好在此刻餘萬滄正在閉關之中,還無法過問此事。
否則嚴威都可能吃不了兜着走,被質問這個代理門主是怎麼當的。
當然也有一些人,暗中懷疑兇手可能是陸塵,這其中就包括天鷹堂的內部之人。
但經過詳細討論之後,也只能是懷疑,沒有確切的證據,而且疑點頗多。
試想陸塵一個練氣七層弟子,就算可能利用一些計謀,暗算了鄭遠航,也決不能將他腦瓜直接拍爛。
不過,從動機來說,只有陸塵嫌疑最大。
爲此,天鷹堂還是決定,將陸塵當做第一嫌疑人進行盤問。
但由於陸塵的身份特殊性,是震山堂堂主封寒的弟子,所以此事只能逼嚴威出面,由他這個代理門主親自審問。
在嚴威的預想之中,死的應該是陸塵,沒想到鄭遠航先死了,這實在有些出乎他的預料。
就算到時候未必找到什麼確鑿證據,也可以用一些模糊的證據和判斷,將陸塵‘繩之以法’。
於是一場審問大戲拉開。
在震山堂議事殿中,嚴威端坐正中高位,氣勢十足地成爲主審人,兩邊各坐着六大堂的長老人物,作爲陪審人。
後面還有一些門中精幹弟子,作爲各堂長老的陪同,一同見證這場審問。
隨着嚴威一聲令下,一位身形高大的俊朗青年,被帶入殿中,正是今天的主角,陸塵。
此刻的陸塵,滿臉沉靜,內心卻是憂心忡忡,暗道樹欲靜而風不止,他越想低調,麻煩越是找上他。
望着嚴威暗藏陰險的面容,以及周圍衆多長老和精幹弟子的冷厲面孔,陸塵知道自己今天要遭受大劫,能否渡過去,實在難以預料,只能見機行事。
嚴威突然神色一冷,喝道:“陸塵,你可知罪?”
陸塵平靜道:“屬下不知,請門主明示。”
嚴威又是重重哼了一聲,“死到臨頭,還敢嘴硬,我問你,鄭遠航可是你殺的?”
陸塵立即道:“回稟門主,此事與我無關,我從沒有殺過鄭遠航鄭師兄,也沒有動機和能力殺他,請門主明察秋毫,還我清白。”
此言一出,周圍頓時傳來喧譁之聲。
嚴威咬了咬牙,待喧譁之聲稍小後,冷笑一聲,又道:“誰說你沒有動機和能力殺鄭遠航,據我瞭解,之前我讓你去天鷹堂通傳借用丹堂一事,引起了不少天鷹堂弟子的憤怒,想來鄭遠航應該就是其中一員。”

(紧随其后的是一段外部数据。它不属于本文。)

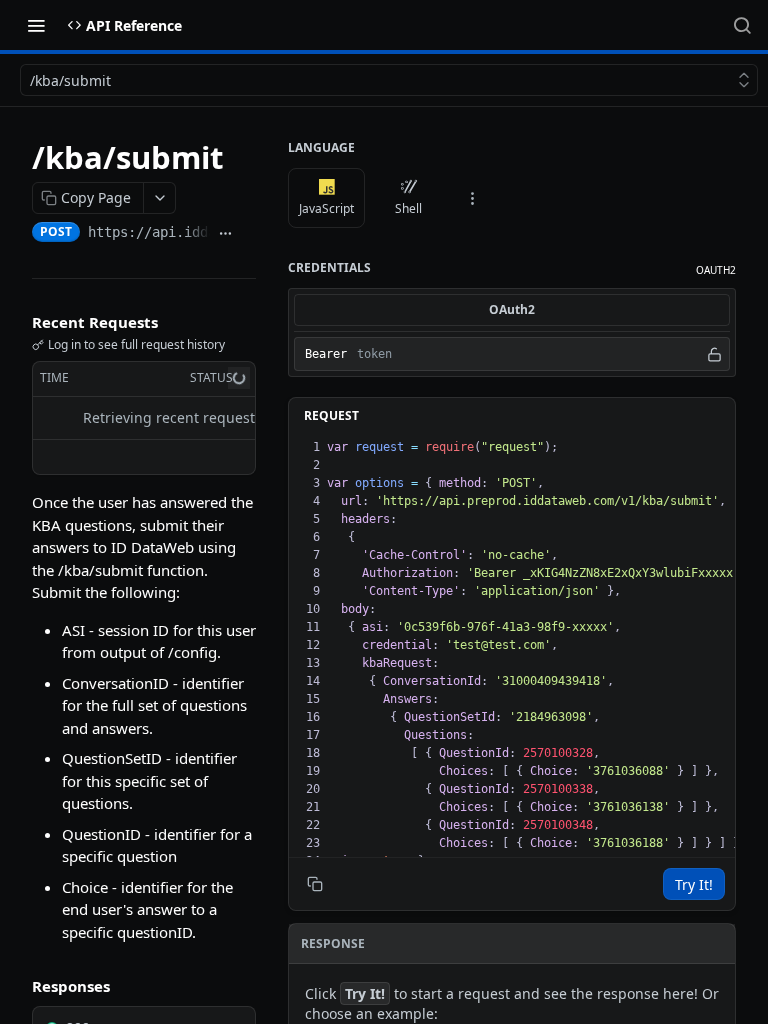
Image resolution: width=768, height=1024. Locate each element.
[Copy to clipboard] (248, 234)
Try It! (694, 884)
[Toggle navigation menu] (36, 25)
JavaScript (326, 208)
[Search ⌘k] (742, 25)
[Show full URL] (225, 234)
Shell (408, 208)
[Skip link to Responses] (18, 986)
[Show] (714, 354)
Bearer (326, 354)
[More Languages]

“如果私下找你理論,併發生口角,與你動了手,那你完全有理由殺死他,我說的沒錯吧。”
陸塵聞聽此言,心中冷笑,暗道欲加之罪何患無辭,於是沒有說話。
嚴威繼續道:“另外,我聽宗內人傳言,你可能一直在隱藏實力,暗中謀劃着不可告人的陰謀,如果鄭遠航因爲與你發生口角,引起了你的憤怒和殺心,那麼你突然爆發出真正實力,將他誅殺,就不奇怪了。”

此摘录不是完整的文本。